▸ **SUPPLIED PASSAGE**:

I expected to complete my two week project investigating Médecins Sans Frontières (MSF) in June, but I could not give up the opportunity to stay at William and Mary when I was given the opportunity to do ten weeks of research in my year-round Biology collaboration lab.
For the last ten weeks, I have been looking at the effect of temporal methyl-mercury on the corticosterone stress response of zebra finches (Taeniopygia guttata). Dr. Bradley and Dr. Cristol, both of the W&M Biology department, were my mentors for this project as we tried to see if the stress response of the birds was different when they were exposed to mercury between days 1-50 or between days 51-100. I also worked in Dr. Saha’s lab looking to see if there is a developmental delay in zebra finch embryos exposed to mercury through their parents. Neither project is complete, but I believe that I have made good headway as we start the fall semester.
Although these projects were not directly related to my Freshman Monroe topic, I learned a lot about research while working on them. I have realized that two weeks is a short time to truly understand a topic. With that in mind, my previously posted abstract may be too narrow. In the abstract, I wrote about my desire to understand how the presence of MSF affects the perceptions of refugees on Westernization. While I am interested in this idea, very little data exists on the feelings of refugees since they are such a difficult group to safely and effectively study.

▸ **TASK INSTRUCTIONS**:
1. In the post on summer research above, which two members of the W&M Biology department mentored the corticosterone stress response project?
2. Continue the post on summer research from its last sentence.

▸ **EXTRACTED RECORDS**:

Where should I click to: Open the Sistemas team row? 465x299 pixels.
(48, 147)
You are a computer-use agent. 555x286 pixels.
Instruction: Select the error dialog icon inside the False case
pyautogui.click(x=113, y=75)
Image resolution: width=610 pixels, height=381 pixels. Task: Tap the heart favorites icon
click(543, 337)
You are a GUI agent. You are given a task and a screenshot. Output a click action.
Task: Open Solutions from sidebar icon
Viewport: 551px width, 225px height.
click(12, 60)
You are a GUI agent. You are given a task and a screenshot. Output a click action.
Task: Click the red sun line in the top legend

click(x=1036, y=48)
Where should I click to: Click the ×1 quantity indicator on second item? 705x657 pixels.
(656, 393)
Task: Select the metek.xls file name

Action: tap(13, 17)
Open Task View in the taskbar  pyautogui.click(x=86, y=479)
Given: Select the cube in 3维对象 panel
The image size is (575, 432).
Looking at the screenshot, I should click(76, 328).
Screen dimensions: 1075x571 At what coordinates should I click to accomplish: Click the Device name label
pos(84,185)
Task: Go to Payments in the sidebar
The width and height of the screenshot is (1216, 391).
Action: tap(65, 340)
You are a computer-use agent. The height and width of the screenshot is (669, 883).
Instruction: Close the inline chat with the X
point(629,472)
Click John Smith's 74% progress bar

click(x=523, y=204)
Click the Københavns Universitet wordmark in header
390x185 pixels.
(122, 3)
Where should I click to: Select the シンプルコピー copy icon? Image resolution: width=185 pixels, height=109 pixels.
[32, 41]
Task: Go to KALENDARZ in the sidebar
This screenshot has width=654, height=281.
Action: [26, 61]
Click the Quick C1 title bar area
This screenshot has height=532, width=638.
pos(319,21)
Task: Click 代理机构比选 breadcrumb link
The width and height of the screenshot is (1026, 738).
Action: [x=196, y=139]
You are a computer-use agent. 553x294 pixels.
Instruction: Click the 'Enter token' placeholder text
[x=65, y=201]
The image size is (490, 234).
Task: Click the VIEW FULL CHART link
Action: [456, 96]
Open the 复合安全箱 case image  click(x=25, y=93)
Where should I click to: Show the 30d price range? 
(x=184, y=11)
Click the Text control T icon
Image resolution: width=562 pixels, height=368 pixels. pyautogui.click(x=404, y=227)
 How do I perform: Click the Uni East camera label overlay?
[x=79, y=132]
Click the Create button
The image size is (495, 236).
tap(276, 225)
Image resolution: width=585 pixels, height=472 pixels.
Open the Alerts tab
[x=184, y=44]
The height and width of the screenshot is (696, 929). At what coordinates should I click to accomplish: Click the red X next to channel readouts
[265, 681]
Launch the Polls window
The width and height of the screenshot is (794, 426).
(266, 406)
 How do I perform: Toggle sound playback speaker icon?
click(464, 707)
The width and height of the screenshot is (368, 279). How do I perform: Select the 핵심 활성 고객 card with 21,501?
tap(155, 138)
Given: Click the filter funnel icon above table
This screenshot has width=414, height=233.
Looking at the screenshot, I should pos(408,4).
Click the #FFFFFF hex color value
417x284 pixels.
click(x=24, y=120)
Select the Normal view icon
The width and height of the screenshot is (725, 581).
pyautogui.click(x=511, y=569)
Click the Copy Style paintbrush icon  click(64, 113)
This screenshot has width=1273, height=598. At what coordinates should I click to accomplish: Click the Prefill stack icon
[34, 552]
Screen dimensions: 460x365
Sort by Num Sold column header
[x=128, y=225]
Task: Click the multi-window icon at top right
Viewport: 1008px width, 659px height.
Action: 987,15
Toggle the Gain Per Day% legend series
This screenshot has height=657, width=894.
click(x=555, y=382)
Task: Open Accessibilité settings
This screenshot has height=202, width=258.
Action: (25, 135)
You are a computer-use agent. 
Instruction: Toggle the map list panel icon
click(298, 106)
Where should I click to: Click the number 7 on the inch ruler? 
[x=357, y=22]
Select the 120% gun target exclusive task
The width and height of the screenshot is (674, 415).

▸ **EXERCISE RESPONSES**:
1. Dr. Bradley and Dr. Cristol.

2.
After spending a significant amount of time thinking about how to solve the data problem, I have decided to broaden my topic. At the core, I want to understand if MSF presence has an understudied secondary effect on peace in addition to its main goal of providing medical care to the most dangerous parts of the world. Can humanitarian organizations that maintain neutrality still promote global peace? Hopefully time will tell.
To start, I will be reading the book Evaluating Peace Operations by Paul F. Diehl and Daniel Druckman.